Obvious candidates would be Google Cloud Platform as well as Microsoft Azure, both of which fulfill the 3 requirements stated above. Additionally, both providers conveniently offer client libraries on PyPI. In case somebody wanted to add support for another provider, the usual procedure would be:

  1. Add client package from a repository (e.g. google cloud from PyPI, azure-mgmt-compute from conda-forge)
  2. Implement the instancemanager interface, see awstools.py
  3. Add elif branch to create the instance manager based on the config (TODO: where is this?)
  4. Profit

FAQs

Why is this project not using docker to provision the message queue and workers?

It is! It also has the benefit of not requiring docker to be installed on any of your local machines since this is sometimes out of the users control. Things are a little bit awkward at the moment, since NVidia uses their own tool called Docker Engine Utility for NVIDIA GPUs, which is not yet compatible with ECS or other container services.

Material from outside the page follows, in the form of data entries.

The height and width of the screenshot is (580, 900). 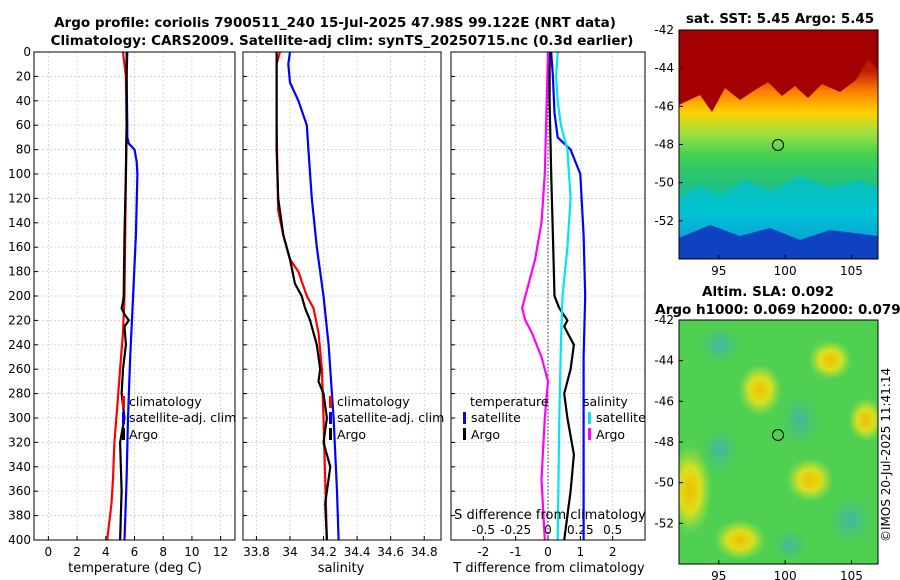 I want to click on legend-swatch-temp-argo, so click(x=464, y=434).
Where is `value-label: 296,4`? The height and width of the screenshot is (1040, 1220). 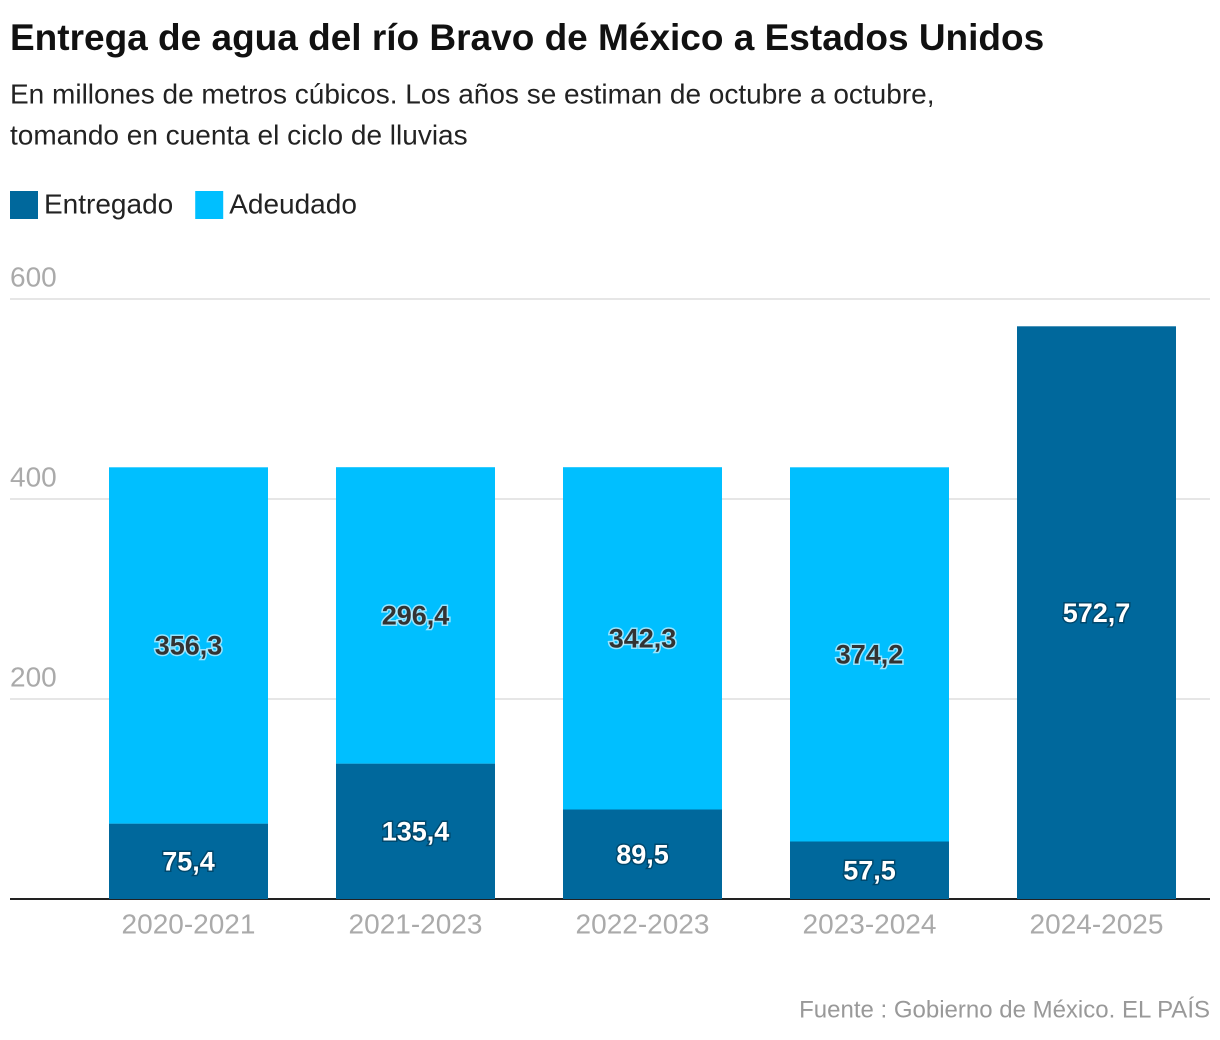
value-label: 296,4 is located at coordinates (416, 616).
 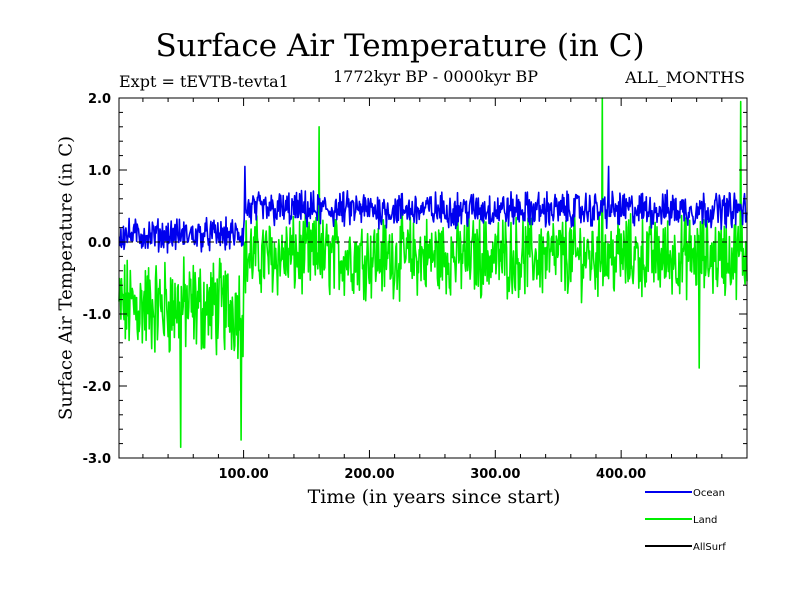 I want to click on x-tick-label: 300.00, so click(x=495, y=474).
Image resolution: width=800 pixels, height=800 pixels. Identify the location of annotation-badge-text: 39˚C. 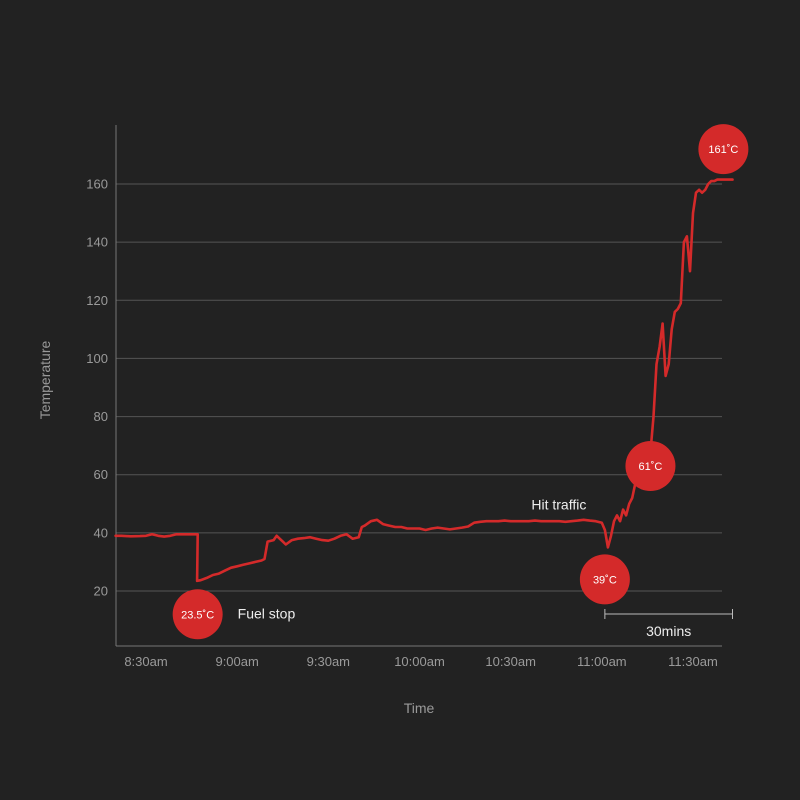
(605, 580).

This means that we still rely on pre-built AMIs (or however images are called on other cloud providers), but when nvidia-docker becomes ready to be used with ECS, this will rock.

That is a good question and it seems a very good use-case for docker, especially since NVidia published an official Docker Engine Utility for NVIDIA GPUs. I am considering throwing out ansible (which is not meant to be used the way I use it).

Change History

0.2.0 Change to Numba for CUDA computations

With v0.2.0 the remaining C++ code (i.e. directly interfacing with CUDA) will be thrown out in favor of Numba. This will imply a switch from pipenv to conda, which is unfortunate, because pipenv is really nice, IMHO. However, I don't want to compile llvmlite for the deployments and I certainly don't want to have separate environment managers for the different parts of this software.

The move to numba will also allow the project to move much closer to the initial goal of using a single programming language for all components of CSAOpt, and Python is a much nicer language than C++11, in my opinion.

0.1.0 Change to Python

With v0.1.0, most C++ code was abandoned. It became clear that writing and maintaining this piece of software in C++ was never a good idea. Or, in other words, after chasing obscure bugs where they should not be, I gave up. The initial thought was not to split the codebase into multiple languages for the sake of the current and future developers and maintainers. This split will gradually be introduced, resulting, ideally, in a structure where all glue code, i.e. config parsing, command line interface, user interaction, networking and reporting will be done in Python. The core concept of a user writing a small model as C++ code which will be executed in a simulated annealing pipeline on graphics processors will remain.

0.0.x C++ prototypes

Versions 0.0.x were prototypes written in C++, including the proof of concept which was demo-ed to my thesis supervisor and colleagues. These versions were undocumented and development was sporadic. Most changes did not make it into version control and features were added and abandoned at will. The last version of the C++ prototype in this repository was commit 6c922f.

Notes

¹ Only AWS EC2 and local GPUs are currently supported. Pull requests are welcome.

² It turns out ECS does not add much value here and is therefore not used. There are plans to move to ECS once ECS supports nvidia-docker or docker allows more capabilities in plugins so that nvidia-docker can provide a proper docker plugin.